- _Short task_
Copy the listing between the lines holding "Click the macOS platform tag" and "the Referral channel", inclusive, switching "accomplish" to "complete" and changing nothing else.

- _Supplied material_
------------------------

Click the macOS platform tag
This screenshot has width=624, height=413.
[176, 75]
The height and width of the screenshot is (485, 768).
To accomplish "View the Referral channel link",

------------------------

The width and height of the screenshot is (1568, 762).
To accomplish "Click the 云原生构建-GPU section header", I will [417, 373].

------------------------

- _Answer_
Click the macOS platform tag
This screenshot has width=624, height=413.
[176, 75]
The height and width of the screenshot is (485, 768).
To complete "View the Referral channel link",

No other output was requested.